Geeks of Color‘s Manny A. Castellanos:
“After watching the first six episodes of the new season, one will notice that this season is a lot more concise and focused on one singular story and no moment ever feels like a filler. Past Marvel/Netflix shows struggled with this aspect of their shows, often attempting to stretch out a 6-8 episode story arc into a 10-13 episode season. And, in Season 2 of Daredevil, there was trouble with trying to juggle a Punisher (Jon Bernthal) and Elektra storyline at the same time. Both arcs feeling hallow and riddled with filler episodes. This season the story is self-contained and doesn’t seem to be setting up any future series, which was what season 2 was preoccupied with. Season 3 evokes many of the great qualities of season 1 and improves from the stumbles in season 2.”
Inverse‘s Eric Francisco:
“And Bullseye RULES. While a physical match for Matt Murdock with a “super power” of exceptional aim with anything he can get his hands on — bullets, playing cards, office pens — it’s Bullseye’s psychological make-up that makes him utterly engrossing. A disturbed individual with severe abandonment issues, Dex is compelling in the way one becomes engrossed in sordid true crime: Difficult to listen to, but a mystery and a story too good that you cannot look away.”
REinfo‘s Pronay Sarkar:
“This more focused, slightly detached approach to storytelling is, actually, a breath of fresh air, one that eschews the typical universe-expanding nature of these shows to tell a story with a clear plan that’s influenced not only by recent events in Daredevil’s television narrative, but also one of the characters’ most famous storylines from the funny books. Much like the introduction of Bullseye, the fact that Daredevil season 3 is heavily influenced by the ‘Born Again’ arc written by Frank Miller is really no surprise at this point, and the effect it has on the series is felt almost immediately.”

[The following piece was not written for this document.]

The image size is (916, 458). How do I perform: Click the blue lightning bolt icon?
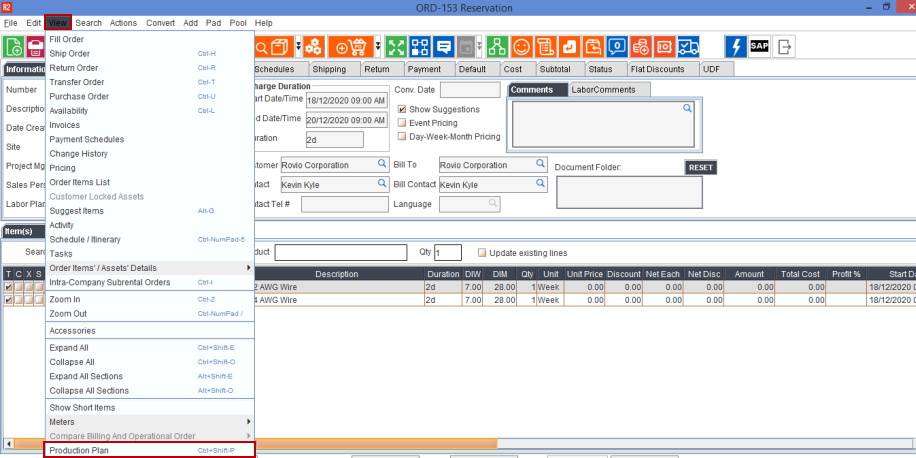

Digital Trends‘ Rick Marshall:
“Cox handles this fresh direction for the character with all of the skill he’s shown in previous seasons, and masterfully walks the line between annoying, woe-is-me angst and the genuine, internalized anguish that can shape a person’s worldview in dark ways.”
Are you excited to see the third season of Daredevil? Share your thoughts in the comments section below!
Missing for months, Matt Murdock (Charlie Cox) reemerges a broken man, putting into question his future as both vigilante Daredevil and lawyer Matthew Murdock. But when his archenemy Wilson Fisk (Vincent D’Onofrio) is released from prison, Matt must choose between hiding from the world, or embracing his destiny as a hero.
Daredevil season 3 stars Charlie Cox, Deborah Ann Woll, Elden Henson, Vincent D’Onofrio, Wilson Bethel, Jay Ali, and Lesley Ann Warren.
Daredevil season 3 will be released on October 19, 2018, on Netflix.